For anyone interested, storing information/messages inside another file is
called steganography
([https://en.wikipedia.org/wiki/Steganography](https://en.wikipedia.org/wiki/Steganography))

------
gmueckl
Looking at some examples given in the linked pages on this here, it stands out
that there is a structure to each of the 32 bit records in this data. The
first 16 bits are nearly random, but the second set obeys some rule: the third
octet is a low number and the hole set of records is sorted by that. The
fourth is always zero. If this is intended to be a kind of tracking
identifier, this structure is a bit odd. Intuitively, I would rather interpret
this as a list of tags that are stored in-band with the image.

------
eqtn
Indian government has asked whatsapp to make all messages traceable to it its
origin.

From the twitter thread, whatsapp isn't currently doing it though. But this
can be used to find the origin of images.

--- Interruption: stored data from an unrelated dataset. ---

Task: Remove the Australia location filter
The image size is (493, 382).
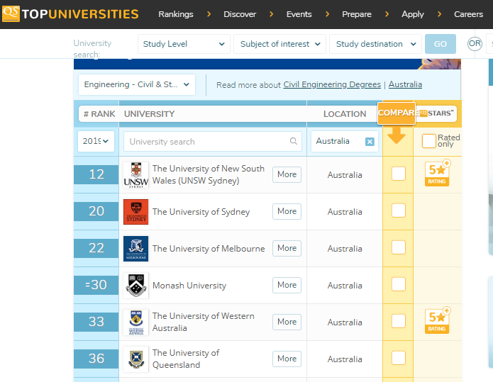Action: 370,142
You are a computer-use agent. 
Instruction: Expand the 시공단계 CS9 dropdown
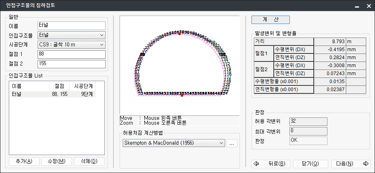[x=71, y=44]
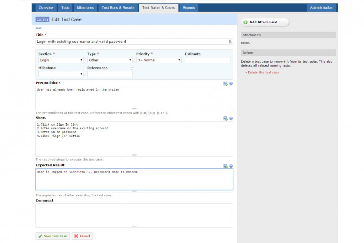Click the green plus on Add Attachment

[x=246, y=22]
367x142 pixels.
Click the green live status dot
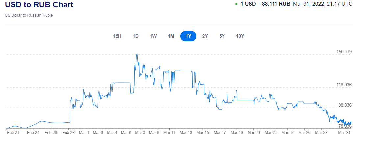pos(236,4)
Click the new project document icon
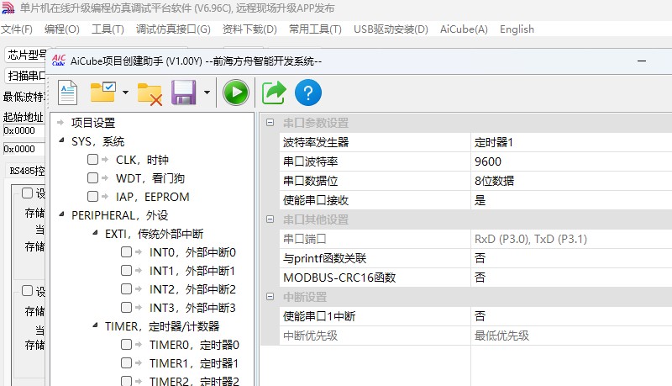The image size is (672, 386). (x=68, y=92)
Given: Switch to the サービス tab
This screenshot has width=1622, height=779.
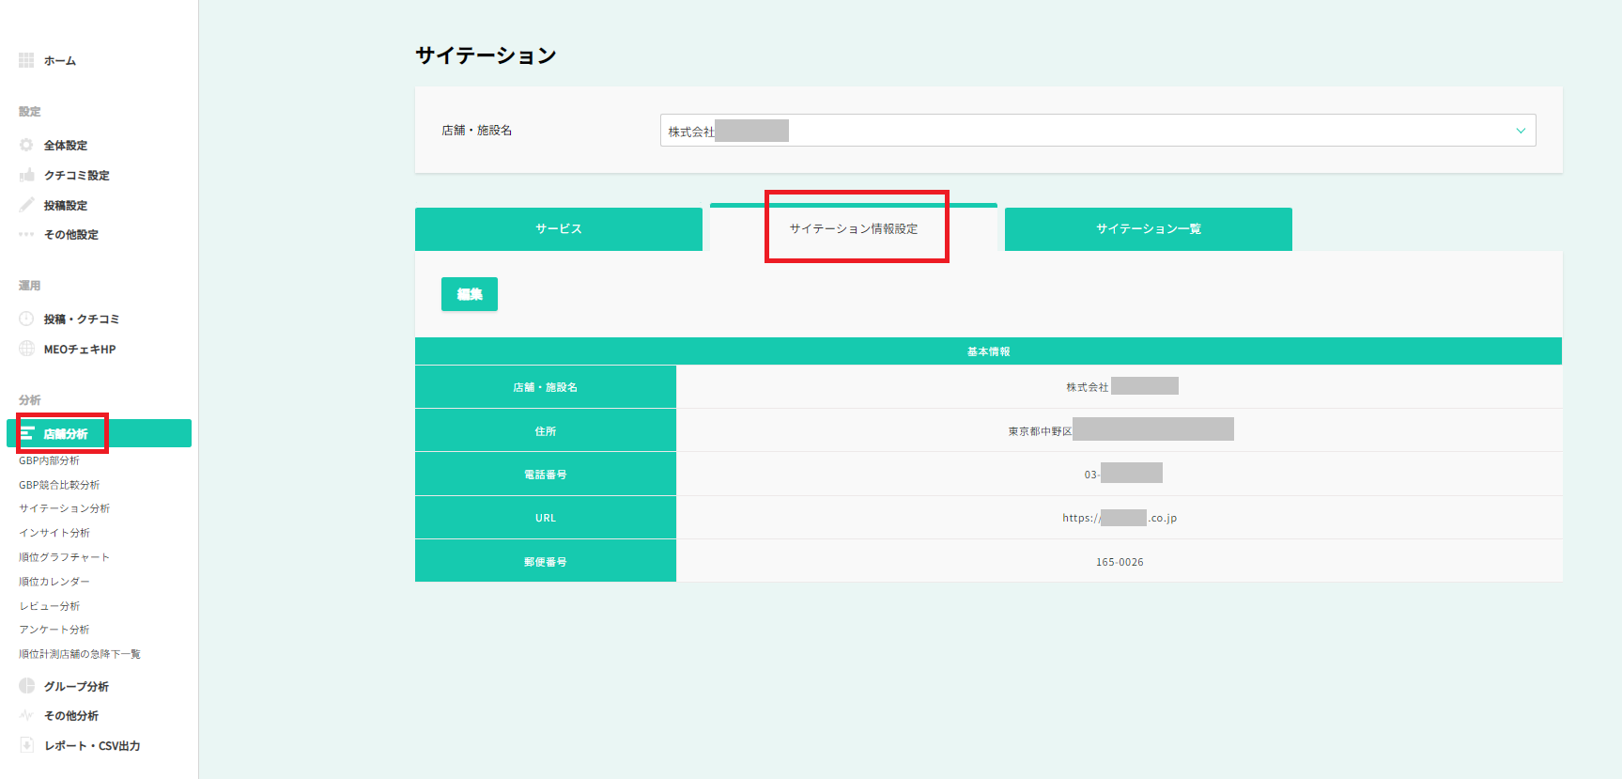Looking at the screenshot, I should coord(558,229).
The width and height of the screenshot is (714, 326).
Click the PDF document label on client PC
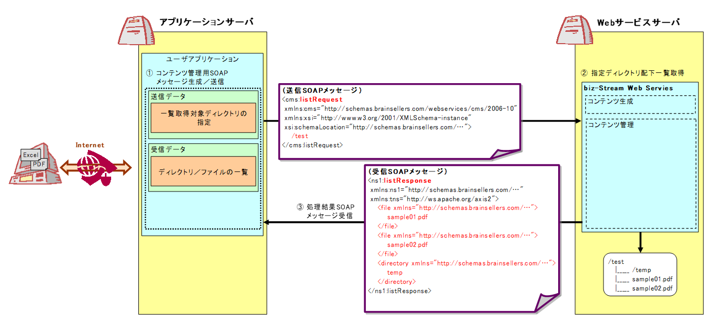point(39,164)
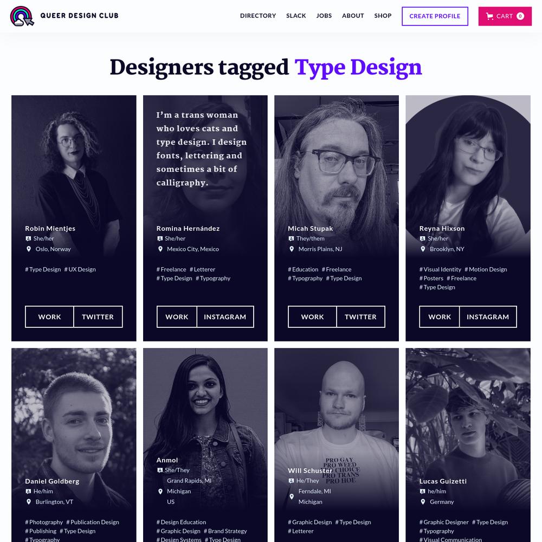
Task: Open Reyna Hixson's Instagram
Action: (x=488, y=317)
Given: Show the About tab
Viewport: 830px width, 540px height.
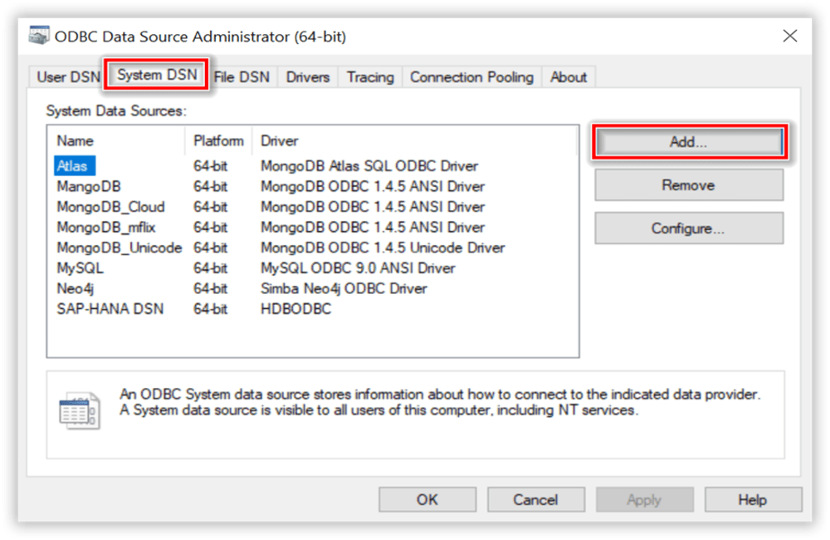Looking at the screenshot, I should click(x=569, y=77).
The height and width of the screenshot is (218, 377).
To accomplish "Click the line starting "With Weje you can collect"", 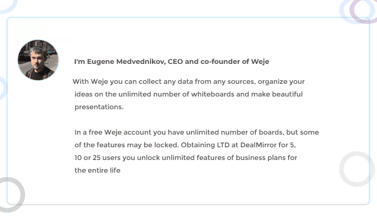I will (x=189, y=82).
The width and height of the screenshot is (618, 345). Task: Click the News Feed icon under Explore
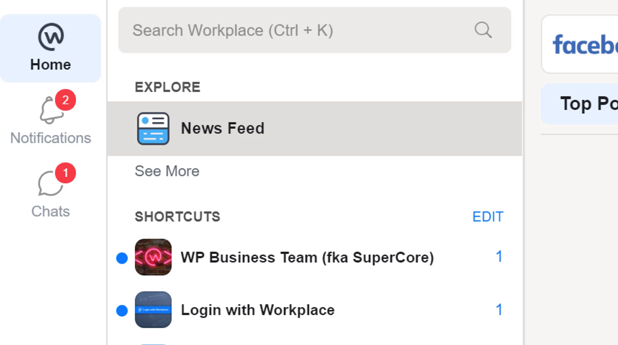[153, 128]
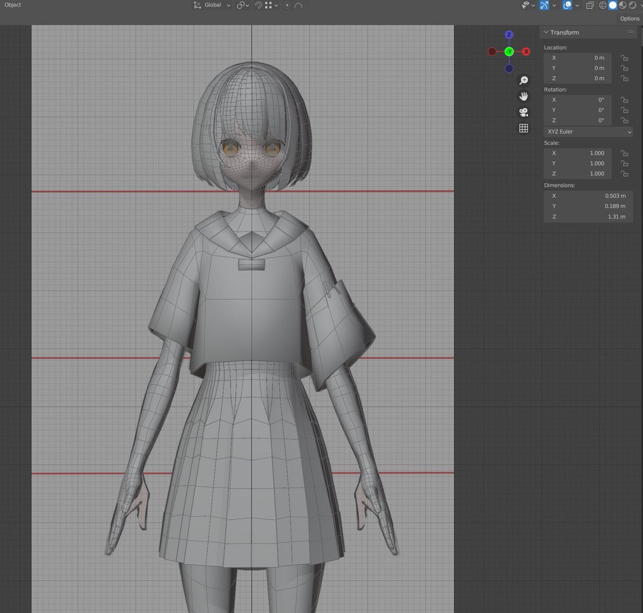Toggle the show gizmo button
Viewport: 643px width, 613px height.
click(544, 5)
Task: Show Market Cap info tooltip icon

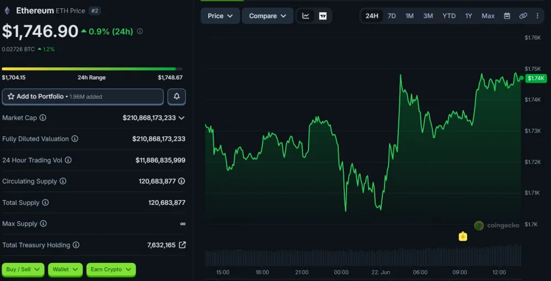Action: (43, 118)
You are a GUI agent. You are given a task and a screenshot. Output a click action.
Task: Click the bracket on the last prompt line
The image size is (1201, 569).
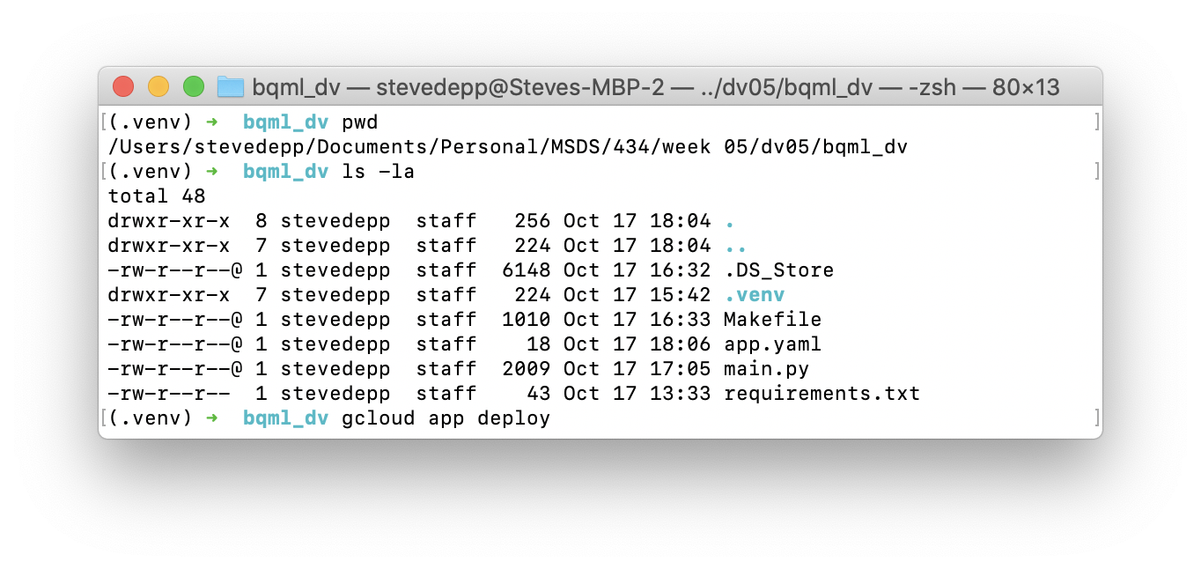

[https://thenextweb.com/security/2019/06/18/india-is-still-
ho...](https://thenextweb.com/security/2019/06/18/india-is-still-hounding-
whatsapp-to-make-its-messages-traceable/)

------
harel
Isn't it the same as printers watermarking printouts? I don't see this as a
necessarily bad thing. In a public forum in a far from perfect world there
should be a place for accountability when people distribute photos they
shouldn't.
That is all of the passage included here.